_PAGE EXCERPT:_
============

I lingered a little longer and looked around the capsule a couple times. Wow. Considering how small the capsule was, it's amazing to think how a man could fit inside that thing.
Past the Freedom 7 exhibit and into the second large hanger (although smaller than the first one), they have a B-1A bomber on display - only one of 4 that were produced before they went with the B-1B bomber.
Around the B1-A bomber was a display called "Power by Design", which displayed a number of sports cars to show the correlation of power and speed in design. I'm guessing the sports cars belonged to Chip Davis, the creative force behind Mannheim Steamroller. Davis has lent some of his sports cars to the museum in the past, and the 15 or so cars on display were similar to the ones that I'd seen in there in the past. Since the display started at the end of October and would go through to the end of March, I figured that Davis probably found some place to garage his cars for the winter.

============

_DIRECTIVES:_
- a) In the museum visit account, why does the writer guess that the sports cars in the "Power by Design" display belonged to Chip Davis? Answer in one to three sentences.
- b) Take the museum visit account further, starting right after its last sentence.

_SUPPLIED INFORMATION:_
============

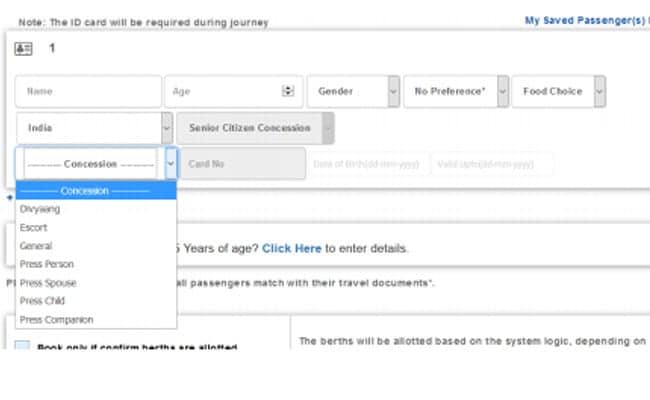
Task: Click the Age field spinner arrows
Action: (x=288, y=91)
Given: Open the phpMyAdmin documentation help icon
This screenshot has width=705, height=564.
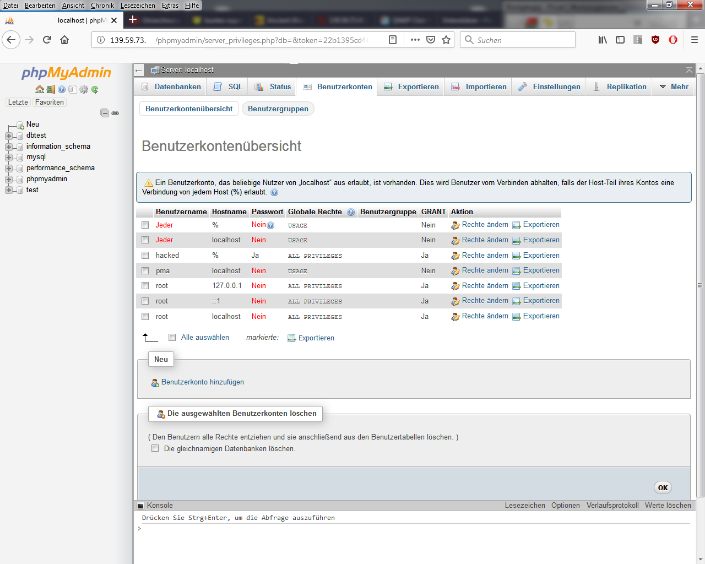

============

_EXPECTED OUTPUTS:_
- a) Davis has lent some of his sports cars to the museum before. The 15 or so cars on display looked like the ones the writer had seen there in the past.

- b)
There's also a British Hawker Vulcan on display in this room, as well as a C-119 "Flying Boxcar". There's also a couple of transports helicopters suspended from the ceiling. Plus they had replicas of a couple of the Apollo command modules on display.
Some days there are former pilots from Offutt Air Force Base at the museum who will answer questions about various planes and procedures. I talked to a guy one time about three years ago who used to be a pilot for the "Looking Glass" aircraft - a Boeing C-135 that was used as the flying command post for communications and forward control in the case of a nuclear attack.
I remember seeing a C-135 with only an American flag on its tail doing a "touch and go" at the Des Moines airport a number of years ago. I had always wondered if that was the "Looking Glass" and I asked him if it were possible that I did see one do a touch and go.
He told me, "Yeah, we used to do 'touch and go's' all the time to break up the boredom." He said there were "Looking Glass" planes at three separate air bases - including Offutt AFB - and when one would finish an 8 hour shift, before it would land another "Looking Glass" plane would be taking off to take its place in the sky. The missions ended in 1990.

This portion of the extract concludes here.